Writing a model as follow allows to estimate how much the group effects vary compared to an absence of group effect. It has the wonderfull consequence of limiting overfitting, the hierarchical prior preventing group effect to go too far from zero. Doing otherwise would allow model to fit to strongly too your particular dataset, and would reduce its ability to predict new data from the same generating process.
Technically, you will see that the n_eff are much better!
m13_stan <- map2stan(
  alist(
    afd_prop ~ dnorm(mu, sigma),    
    mu <- alpha + beta0[state_id],
    beta0[state_id] ~ dnorm(0, sigma2),
    sigma ~ dnorm(0, 1),
    sigma2 ~ dnorm(0, 1),
    alpha ~ dnorm(0, 1)
  ),
  data = d
)
Because you are modelling proportions, it would be better to use a beta distribution as likelihood. However, you have to use the reparametrization described in classical papers on beta regressions (0<mu<1, 0<phi). I am not sure how to do this with map2stan, I tried something but it did not work well. It is necessary to put constraints on parameters and play with returned ones, but I do not work with map2stan!

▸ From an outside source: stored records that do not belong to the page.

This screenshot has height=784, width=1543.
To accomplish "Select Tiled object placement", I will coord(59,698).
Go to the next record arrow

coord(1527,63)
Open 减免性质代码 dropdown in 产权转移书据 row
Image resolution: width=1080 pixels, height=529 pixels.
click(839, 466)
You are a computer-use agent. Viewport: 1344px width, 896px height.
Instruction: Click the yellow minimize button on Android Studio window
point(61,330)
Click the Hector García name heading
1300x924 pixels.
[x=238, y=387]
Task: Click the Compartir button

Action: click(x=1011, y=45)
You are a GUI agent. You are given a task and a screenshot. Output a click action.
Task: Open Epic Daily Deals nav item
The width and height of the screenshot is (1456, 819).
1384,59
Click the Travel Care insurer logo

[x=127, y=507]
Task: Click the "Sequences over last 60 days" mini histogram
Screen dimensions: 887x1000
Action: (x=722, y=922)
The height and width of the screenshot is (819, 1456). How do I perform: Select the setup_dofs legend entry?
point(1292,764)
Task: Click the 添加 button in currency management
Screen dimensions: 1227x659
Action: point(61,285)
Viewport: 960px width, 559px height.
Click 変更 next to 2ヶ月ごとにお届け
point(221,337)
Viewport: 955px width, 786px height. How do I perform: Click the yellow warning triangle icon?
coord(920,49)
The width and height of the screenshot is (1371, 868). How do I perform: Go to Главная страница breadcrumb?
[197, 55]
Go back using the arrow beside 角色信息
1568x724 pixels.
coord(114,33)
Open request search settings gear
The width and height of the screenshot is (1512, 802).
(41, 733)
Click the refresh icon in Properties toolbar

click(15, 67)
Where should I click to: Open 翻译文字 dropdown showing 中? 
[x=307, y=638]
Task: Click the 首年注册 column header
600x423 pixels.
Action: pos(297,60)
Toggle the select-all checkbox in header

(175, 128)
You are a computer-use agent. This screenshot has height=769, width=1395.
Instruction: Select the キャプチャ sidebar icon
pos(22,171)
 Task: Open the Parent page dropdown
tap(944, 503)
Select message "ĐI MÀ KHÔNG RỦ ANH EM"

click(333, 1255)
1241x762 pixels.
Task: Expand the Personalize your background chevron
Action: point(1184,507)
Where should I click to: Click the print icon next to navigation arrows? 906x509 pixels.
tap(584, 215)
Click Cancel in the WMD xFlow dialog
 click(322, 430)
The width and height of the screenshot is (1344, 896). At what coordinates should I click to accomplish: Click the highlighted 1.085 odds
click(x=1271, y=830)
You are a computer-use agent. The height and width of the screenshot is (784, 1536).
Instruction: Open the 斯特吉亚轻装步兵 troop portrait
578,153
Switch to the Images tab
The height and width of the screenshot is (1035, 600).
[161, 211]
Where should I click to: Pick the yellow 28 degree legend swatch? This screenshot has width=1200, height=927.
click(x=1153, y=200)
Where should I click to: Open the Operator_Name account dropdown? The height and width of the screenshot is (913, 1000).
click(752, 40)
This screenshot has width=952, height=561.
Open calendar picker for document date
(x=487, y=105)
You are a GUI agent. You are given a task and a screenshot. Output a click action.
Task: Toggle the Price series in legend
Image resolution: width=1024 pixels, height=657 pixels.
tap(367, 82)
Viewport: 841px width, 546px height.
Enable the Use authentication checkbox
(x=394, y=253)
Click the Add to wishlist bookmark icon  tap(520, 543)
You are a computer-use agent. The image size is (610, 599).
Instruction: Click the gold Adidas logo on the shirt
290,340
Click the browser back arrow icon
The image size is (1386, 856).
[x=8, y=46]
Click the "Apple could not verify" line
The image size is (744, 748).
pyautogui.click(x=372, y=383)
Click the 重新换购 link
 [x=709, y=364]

EDIT : Reparametrization is not mandatory, but makes the interpretation of parameters far more easier!
m14_stan <- map2stan(
  alist(
    afd_prop ~ dbeta(mu*exp(phi), (1-mu)*exp(phi)),    
    logit(mu) <- alpha + beta0[state_id],
    beta0[state_id] ~ dnorm(0, sigma2),
    phi ~ dnorm(0, 1),
    sigma2 ~ dnorm(0, 1),
    alpha ~ dnorm(0, 1)
  ),
  data = d
)
Do not worry about negative WAIC, nothing constrains it to be positive. The importance is the difference between models!